As there was a lot of online discussion about the series' many narrative dead ends, the actor mentioned his treatment and was kind enough to share it with FANGORIA to show what he had in mind. His story would focus on Axel, a young drifter who is roughed up by some Texas good ol' boys and, desperate, finds himself recruited by "New America," a group promising hot meals and a bed in exchange for some manual labor. Along with a few others (Charley, Alice, Bones, etc) Axel gets on a bus that takes them to the work farm, which - no surprise given what franchise we're in - turns out to be a meatpacking plant. Meat for pet food, specifically, a pretty great gag that also adds to this series' curious habit of getting away from true cannibalism whenever possible. Anyway, it doesn't take long before some of the group start poking their noses where they don't belong, and eventually they (sorry) "meat" one of the plant's less-seen employees: Leatherface himself.

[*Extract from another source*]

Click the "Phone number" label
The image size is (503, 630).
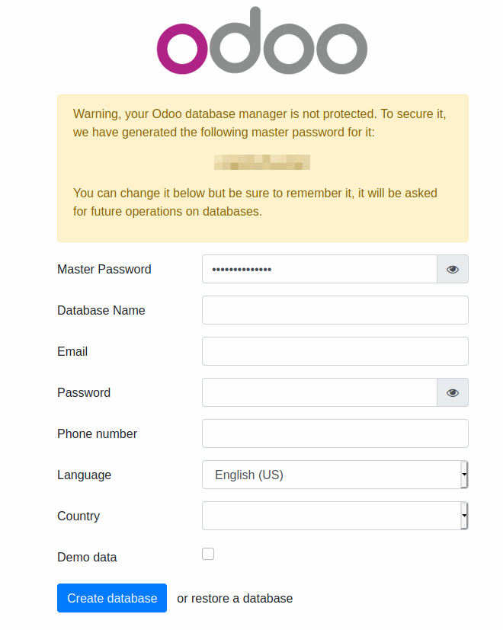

The big guy doesn't actually show up too much in this treatment, and curiously, Chop Top doesn't appear either, though, given the broad strokes, it's possible he could have been worked in later. But there is an obligatory "crazy" type in the form of Ruffles, and there's an older character referred to as The Founder, so it's possible Moseley could have played either of these characters instead (again, given the series' tangled legal history, it's possible Chop Top is unavailable to be revived, and for what it's worth he was seemingly killed at the end of TCM2 - not that such things can't be ignored!). Moseley also introduces a pair of female villains: Violet (a young woman said to be beautiful and "matronly"), who recruits the employees, and Mrs. Body, a scary woman with a "frighteningly large head", both of whom provide some nice balance to the often male-heavy family units in these films.



It's a pretty short treatment, so it's hard to judge how it would be as a film, but what's there is certainly more interesting than TCM3D ended up being, which dropped all of the family members (save Daddario, who only knows the connection in the film's final moments) in favor of focusing on Leatherface. Moseley was clearly aiming to return to the tone and "warped family comedy" elements of the first two films, offering a balance between the first one's genuine terror (one character is killed by embolism with an empty needle, a personal fear of mine that would upset me to watch more than anyone being chainsawed) and the whacked-out humor of the second film. One key bit involves the oblivious recruits being led in a conga line into a vat of disinfectant before being divvied up between those who will become lobotomized employees and those that will become Friskies - I love that! Even the Sawyers worry about diseases!



Luckily, being that this is Texas Chainsaw Massacre, it presumably still has a chance to be made someday, as it's not like continuity ever matters in these movies (there is nothing in the treatment to suggest it takes place after any specific entry; it's vague enough that it could even be used as a total remake). And now that it seems its days as a mainstream theatrical franchise are over (this new film went straight to Netflix after toying with a theatrical release, and the previous entry didn't fare much better), it seems to me that going off in unusual directions like this is the way to go. There's no need to attempt to win over the mall crowds when it's not competing with the comic book movies at the multiplex, so they might as well cater to the dedicated (and ever forgiving) fans of this wacky franchise. If you ask me, the best way to do that is to get a little weird and give us more of that TCM2 flavor most of us have been craving for over 30 years. And who better to do that than Chop Top himself?